YOUR OBJECTIVE ▸ Reproduce the records exactly.

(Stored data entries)
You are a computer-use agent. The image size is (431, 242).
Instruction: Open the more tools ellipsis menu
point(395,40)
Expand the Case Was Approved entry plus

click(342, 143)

RESPONSE TO THE EXERCISE ▸
You are a computer-use agent. The image size is (431, 242).
Instruction: Open the more tools ellipsis menu
point(395,40)
Expand the Case Was Approved entry plus

click(342, 143)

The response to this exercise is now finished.